**Task objective:** For this exercise, reproduce the entries below exactly, but only from the line containing "[8 mars gratulationskort." through the line containing "[vektor handgjorda blommig uppsättning]", both included.

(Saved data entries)
━━━━━━━━━━━━━━━━━━━━
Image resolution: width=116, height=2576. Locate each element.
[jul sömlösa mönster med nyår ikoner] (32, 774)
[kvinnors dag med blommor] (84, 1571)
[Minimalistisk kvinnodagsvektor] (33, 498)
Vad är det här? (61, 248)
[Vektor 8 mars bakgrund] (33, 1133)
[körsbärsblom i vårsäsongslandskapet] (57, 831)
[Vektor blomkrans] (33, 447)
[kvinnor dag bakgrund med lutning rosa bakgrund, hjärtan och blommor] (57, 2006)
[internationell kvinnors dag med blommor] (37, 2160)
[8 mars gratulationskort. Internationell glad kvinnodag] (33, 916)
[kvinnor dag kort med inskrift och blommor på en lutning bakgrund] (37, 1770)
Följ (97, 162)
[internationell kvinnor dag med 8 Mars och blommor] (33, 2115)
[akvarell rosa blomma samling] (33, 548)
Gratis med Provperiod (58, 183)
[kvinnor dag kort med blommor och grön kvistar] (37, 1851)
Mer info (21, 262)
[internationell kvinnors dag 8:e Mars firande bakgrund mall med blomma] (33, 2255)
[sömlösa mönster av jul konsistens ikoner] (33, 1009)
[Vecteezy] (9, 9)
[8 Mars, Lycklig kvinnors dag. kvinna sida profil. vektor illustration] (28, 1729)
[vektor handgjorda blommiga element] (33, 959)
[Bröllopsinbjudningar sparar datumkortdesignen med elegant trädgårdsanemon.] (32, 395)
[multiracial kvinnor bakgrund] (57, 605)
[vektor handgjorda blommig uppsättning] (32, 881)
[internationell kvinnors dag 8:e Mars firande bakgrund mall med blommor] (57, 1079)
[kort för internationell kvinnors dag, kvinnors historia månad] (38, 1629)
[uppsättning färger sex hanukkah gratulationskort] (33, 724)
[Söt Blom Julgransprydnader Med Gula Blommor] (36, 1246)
━━━━━━━━━━━━━━━━━━━━
**Exercise solution:**
[8 mars gratulationskort. Internationell glad kvinnodag] (33, 916)
[kvinnor dag kort med inskrift och blommor på en lutning bakgrund] (37, 1770)
Följ (97, 162)
[internationell kvinnor dag med 8 Mars och blommor] (33, 2115)
[akvarell rosa blomma samling] (33, 548)
Gratis med Provperiod (58, 183)
[kvinnor dag kort med blommor och grön kvistar] (37, 1851)
Mer info (21, 262)
[internationell kvinnors dag 8:e Mars firande bakgrund mall med blomma] (33, 2255)
[sömlösa mönster av jul konsistens ikoner] (33, 1009)
[Vecteezy] (9, 9)
[8 Mars, Lycklig kvinnors dag. kvinna sida profil. vektor illustration] (28, 1729)
[vektor handgjorda blommiga element] (33, 959)
[Bröllopsinbjudningar sparar datumkortdesignen med elegant trädgårdsanemon.] (32, 395)
[multiracial kvinnor bakgrund] (57, 605)
[vektor handgjorda blommig uppsättning] (32, 881)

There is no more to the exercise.